- _EXERCISE_: Your task is to copy every line of the entries that holds the word "will".

- _DATASET RECORDS_:
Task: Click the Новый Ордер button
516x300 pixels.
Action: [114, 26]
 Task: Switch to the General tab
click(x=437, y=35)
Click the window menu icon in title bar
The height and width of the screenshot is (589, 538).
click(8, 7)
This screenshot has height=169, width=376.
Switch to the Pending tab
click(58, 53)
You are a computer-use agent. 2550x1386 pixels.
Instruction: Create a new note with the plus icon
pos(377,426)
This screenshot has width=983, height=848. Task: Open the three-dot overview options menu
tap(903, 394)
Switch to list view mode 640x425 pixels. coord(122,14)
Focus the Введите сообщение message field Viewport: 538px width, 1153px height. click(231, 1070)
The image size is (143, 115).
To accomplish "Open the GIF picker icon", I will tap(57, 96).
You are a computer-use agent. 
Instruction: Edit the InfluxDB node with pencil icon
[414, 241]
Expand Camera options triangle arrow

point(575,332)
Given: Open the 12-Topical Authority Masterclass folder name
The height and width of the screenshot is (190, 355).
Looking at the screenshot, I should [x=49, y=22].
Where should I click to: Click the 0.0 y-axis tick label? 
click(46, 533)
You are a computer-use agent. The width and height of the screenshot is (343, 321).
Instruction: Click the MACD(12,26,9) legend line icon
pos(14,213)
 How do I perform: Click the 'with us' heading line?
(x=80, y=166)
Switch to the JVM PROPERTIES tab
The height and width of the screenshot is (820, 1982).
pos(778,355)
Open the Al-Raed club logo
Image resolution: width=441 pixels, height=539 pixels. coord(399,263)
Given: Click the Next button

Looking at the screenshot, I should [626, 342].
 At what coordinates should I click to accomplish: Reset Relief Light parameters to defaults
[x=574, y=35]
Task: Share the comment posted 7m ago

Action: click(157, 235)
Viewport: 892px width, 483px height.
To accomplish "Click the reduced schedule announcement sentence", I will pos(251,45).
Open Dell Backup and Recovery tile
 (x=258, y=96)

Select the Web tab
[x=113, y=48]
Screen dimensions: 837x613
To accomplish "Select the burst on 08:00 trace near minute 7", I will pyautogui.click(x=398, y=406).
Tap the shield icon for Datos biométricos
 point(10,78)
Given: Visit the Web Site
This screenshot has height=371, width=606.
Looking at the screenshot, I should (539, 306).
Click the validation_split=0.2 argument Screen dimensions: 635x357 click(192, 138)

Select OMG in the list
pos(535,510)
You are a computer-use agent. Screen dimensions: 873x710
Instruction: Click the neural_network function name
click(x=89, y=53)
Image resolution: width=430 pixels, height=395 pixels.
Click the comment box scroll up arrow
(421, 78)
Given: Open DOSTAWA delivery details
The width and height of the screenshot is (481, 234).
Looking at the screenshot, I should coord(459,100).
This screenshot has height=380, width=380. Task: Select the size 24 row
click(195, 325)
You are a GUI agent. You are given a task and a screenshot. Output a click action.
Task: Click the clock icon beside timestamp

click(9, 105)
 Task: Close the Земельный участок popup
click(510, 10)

- _EXPECTED ANSWER_:
To accomplish "Open the GIF picker icon", I will tap(57, 96).
To accomplish "Click the reduced schedule announcement sentence", I will pos(251,45).
To accomplish "Select the burst on 08:00 trace near minute 7", I will pyautogui.click(x=398, y=406).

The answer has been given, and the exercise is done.